- **Records to process**:
........

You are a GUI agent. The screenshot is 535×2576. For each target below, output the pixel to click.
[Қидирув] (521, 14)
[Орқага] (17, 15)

........

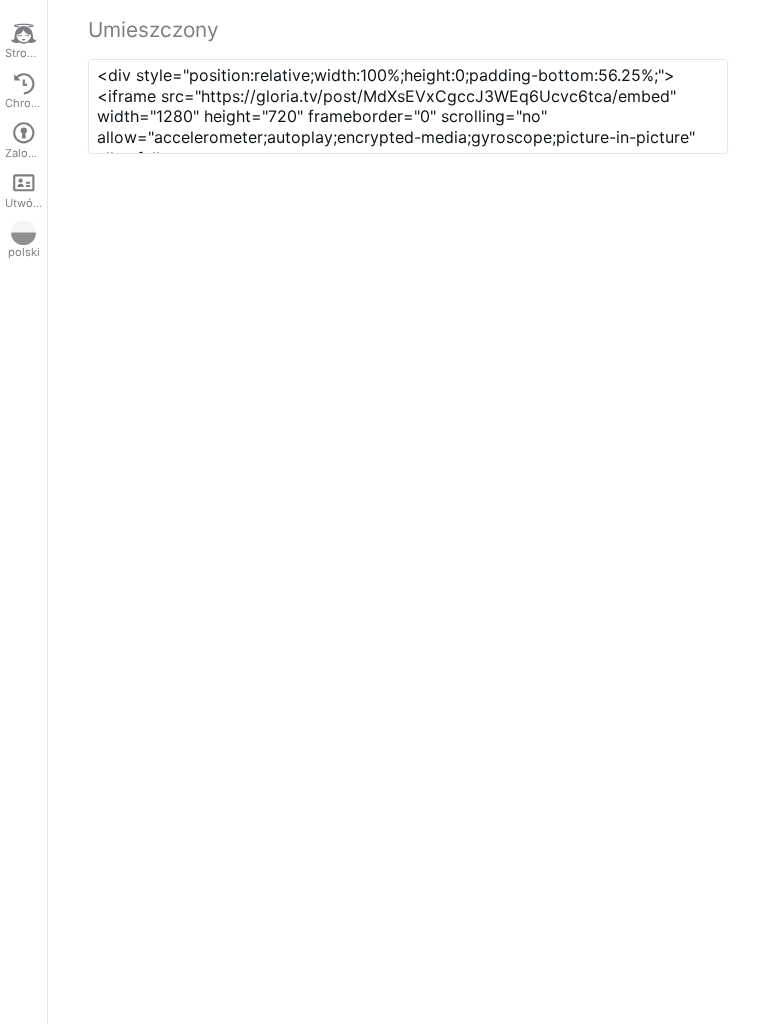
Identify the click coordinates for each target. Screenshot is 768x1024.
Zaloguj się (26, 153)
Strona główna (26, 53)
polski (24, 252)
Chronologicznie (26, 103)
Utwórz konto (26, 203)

........

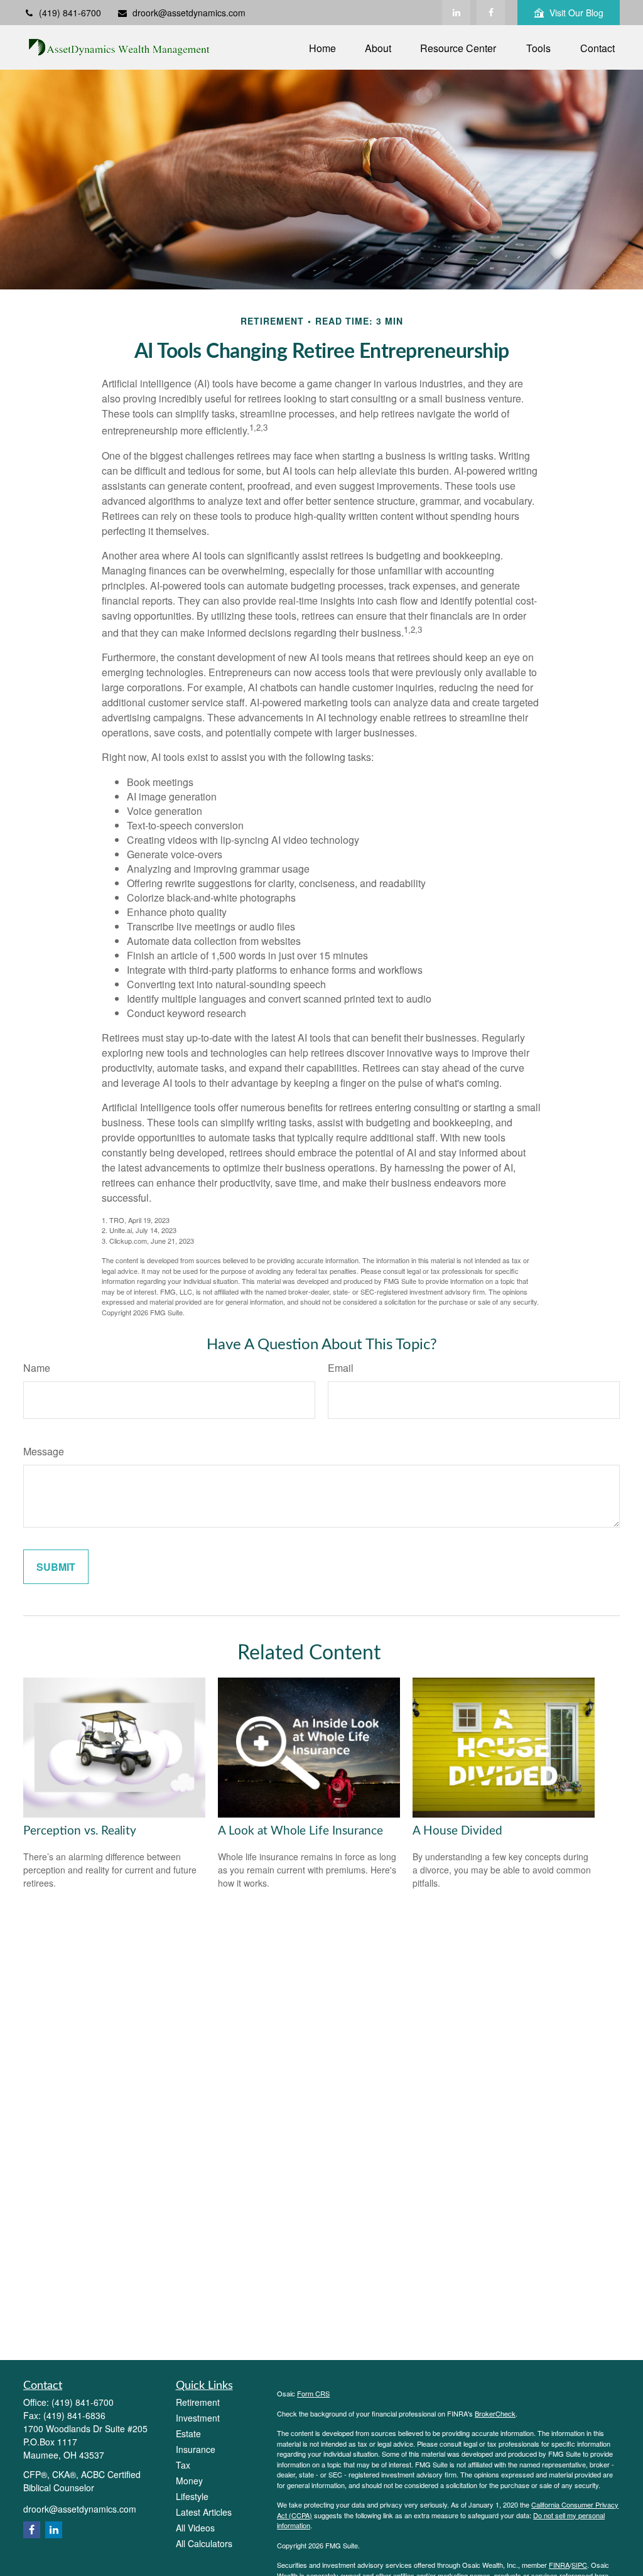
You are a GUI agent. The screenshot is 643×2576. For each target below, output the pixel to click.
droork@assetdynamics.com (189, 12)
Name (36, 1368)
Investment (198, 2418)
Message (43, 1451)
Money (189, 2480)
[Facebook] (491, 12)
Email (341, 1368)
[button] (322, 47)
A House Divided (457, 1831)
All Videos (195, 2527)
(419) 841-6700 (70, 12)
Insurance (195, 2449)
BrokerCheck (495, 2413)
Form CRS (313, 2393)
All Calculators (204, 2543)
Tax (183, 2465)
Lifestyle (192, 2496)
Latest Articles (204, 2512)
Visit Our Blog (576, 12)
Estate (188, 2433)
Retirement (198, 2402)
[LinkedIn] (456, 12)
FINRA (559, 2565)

........

- **Instructions for the task**: Extract from the records above the lines from the one containing "Tax (183, 2465)" to the one containing "FINRA (559, 2565)", both lines included, exactly as they appear and with nothing else.

- **Task answer**:
Tax (183, 2465)
Lifestyle (192, 2496)
Latest Articles (204, 2512)
Visit Our Blog (576, 12)
Estate (188, 2433)
Retirement (198, 2402)
[LinkedIn] (456, 12)
FINRA (559, 2565)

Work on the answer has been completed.